Me lo ha recordado, naturalmente, el libro del político riojano Emilio del Río, titulado 'Latin lovers', que juega en el título a hacer un guiño a aquella época pasada, en que los vientos más amables venían del otro lado de los Pirineos. 'Latin lovers' es un hermoso libro que, sobre todo, se presta a varias reflexiones. Su traducción, 'amantes del latín', tiene poco que ver con aquellos personajes, casi cómicos, que intentaban ser ligones de playa, pues viene a ser una amenísima exposición articulada de la importancia del latín en la cultura europea.
Quienes estudiamos dos años de latín, a pesar de que nuestro Bachillerato era de Ciencias, sabemos lo importante que fue la lengua latina en nuestra formación; me temo que la actual ausencia del latín en las aulas esté dando unas generaciones con formación mucho más específica, pero probablemente sin esa visión amplia de la vida, tan necesaria para saber de dónde venimos y hacia dónde vamos.

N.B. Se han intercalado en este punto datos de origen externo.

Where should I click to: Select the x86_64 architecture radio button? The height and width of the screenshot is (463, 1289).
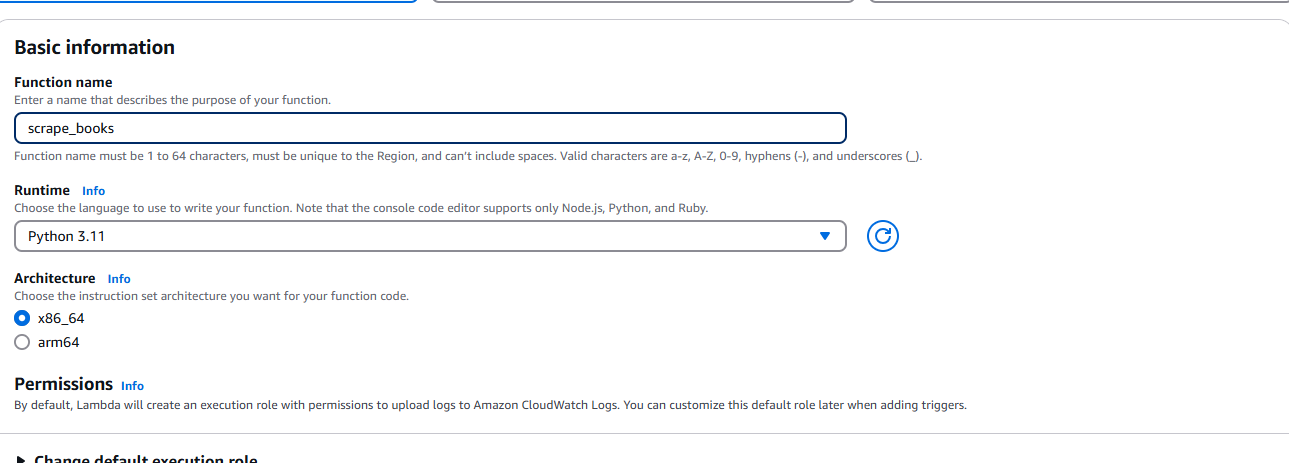22,318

Otra reflexión, no menos importante, es la que fomenta el hecho de comprobar que aún quedan políticos con el nivel intelectual necesario para se capaces de escribir un libro de estas características, aunque, en este caso, ya lo presumíamos quienes conocemos el gran programa de radio, también con el latín de por medio, en el que Emilio del Río colabora con gran éxito.
Que un político tenga una buena formación intelectual, además de deseable, debería ser lo normal, pero creo que, desgraciadamente, no lo es y vemos, incluso en la primera línea de la actividad política, que se está sustituyendo esa valía intelectual por la palabrería, sin mucha sustancia, aprendida, desde las juventudes de los partidos, en largos años de luchas partidistas e, incluso, intestinas.
Con un político y, además, intelectual, como es el caso que nos ocupa, se puede estar de acuerdo o no con sus propuestas ideológicas, pero es de justicia darle las gracias por elevar el nivel discursivo, que nos reconcilia, en buena parte, con la clase política. Otra cosa es que ser intelectual sea conveniente para una carrera política, pues eso es otro cantar, ya que «España y yo -y los correligionarios- somos así, señora».